Managing Kubernetes objects and namespaces can be daunting, especially in multi-tenancy scenarios where precision and security are paramount. Project Onboarding introduces an elegant solution, leveraging the power of automation to simplify the onboarding process for new namespaces, thus allowing your team to concentrate on delivering value rather than navigating the intricacies of Kubernetes configurations.

Imagine a world where namespace management is as straightforward as applying a few labels. With Project Onboarding, this becomes reality. By defining your requirements through simple labels, you initiate a series of automated processes that configure namespaces to meet your exact needs, from resource quotas and network policies to role bindings - all orchestrated without manual intervention.

kind: Namespace
apiVersion: v1
metadata:
  name: glassproj-appname-acc
  labels:
    project-onboarding/managed-by: selfservice-api
    project-onboarding/compute-limits-cpu: "10"
    project-onboarding/compute-limits-memory: 8Gi
    project-onboarding/storage-size: 50Gi
    project-onboarding/team: glassproj

This YAML snippet exemplifies how a new namespace glassproj-appname-acc can be created with comprehensive configurations using labels. It’s a testament to how Project Onboarding empowers teams to define complex settings effortlessly, focusing on application development and deployment.

Key Features

• Simplified Namespace Management: Streamline the creation and maintenance of Kubernetes namespaces using labels.
• Automation First: Utilize the Namespace Configuration Operator to automate the enforcement of policies, roles, and quotas based on specified labels.
• Multi-Tenancy Made Easy: Ensure secure and isolated multi-tenant environments with customizable network policies and resource quotas.
• OpenShift & Kubernetes Compatibility: Designed for flexibility, Project Onboarding seamlessly integrates with both Kubernetes and OpenShift environments, supported by Helm and Kustomize for a smooth setup experience.

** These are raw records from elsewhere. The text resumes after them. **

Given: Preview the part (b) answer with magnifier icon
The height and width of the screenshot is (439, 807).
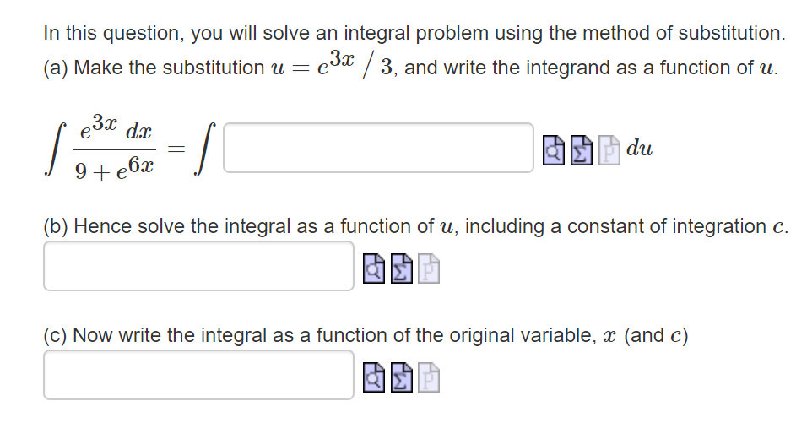Looking at the screenshot, I should click(x=374, y=268).
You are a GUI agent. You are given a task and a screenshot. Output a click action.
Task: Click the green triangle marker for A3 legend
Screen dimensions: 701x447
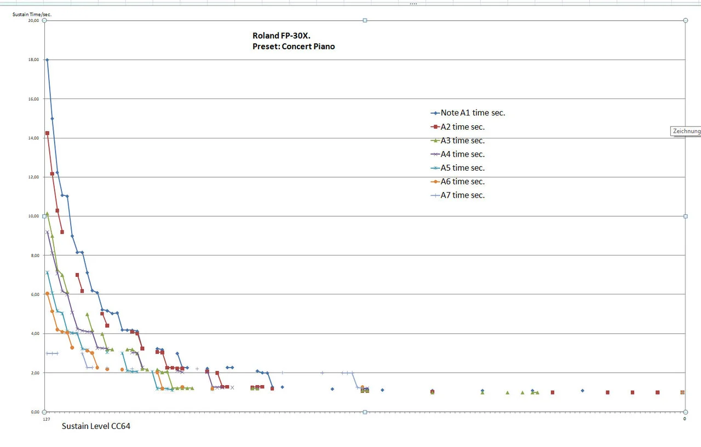[435, 141]
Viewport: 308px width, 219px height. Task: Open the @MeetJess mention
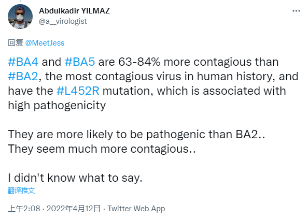pyautogui.click(x=45, y=43)
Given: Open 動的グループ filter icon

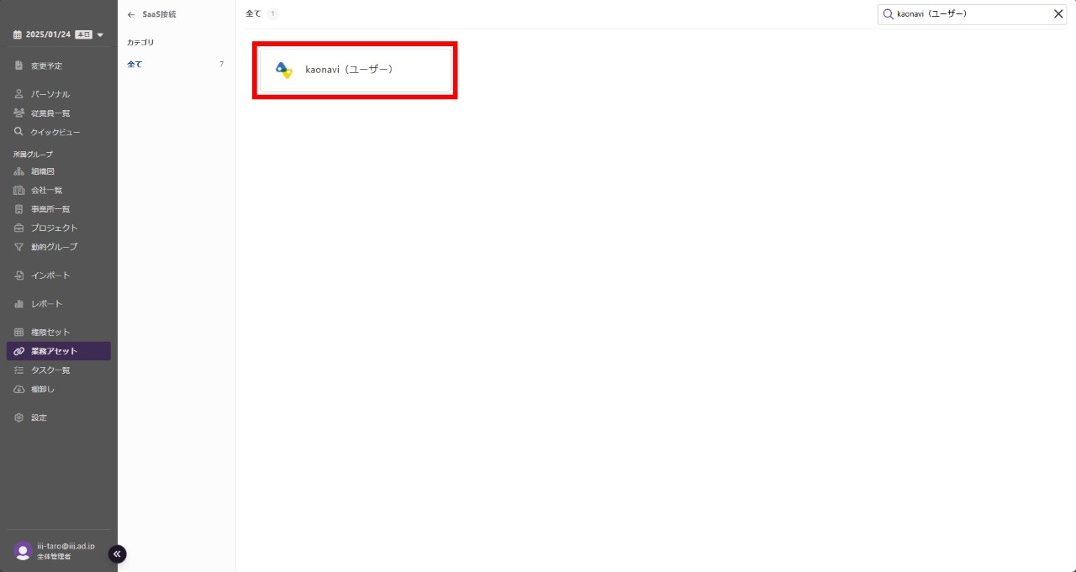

Project Onboarding is more than just a tool; it’s a new perspective on Kubernetes management, inviting you to rethink how namespaces are handled within your infrastructure. It’s about enabling teams, enhancing security and promoting efficiency through intelligent automation.

Namespace configurations

This automation leverages the Namespace Configuration Operator from Red Hat’s Communities of Practice, an excellent tool for tracking labels in namespaces and OpenShift’s groups or users, making it a cornerstone of our Project Onboarding.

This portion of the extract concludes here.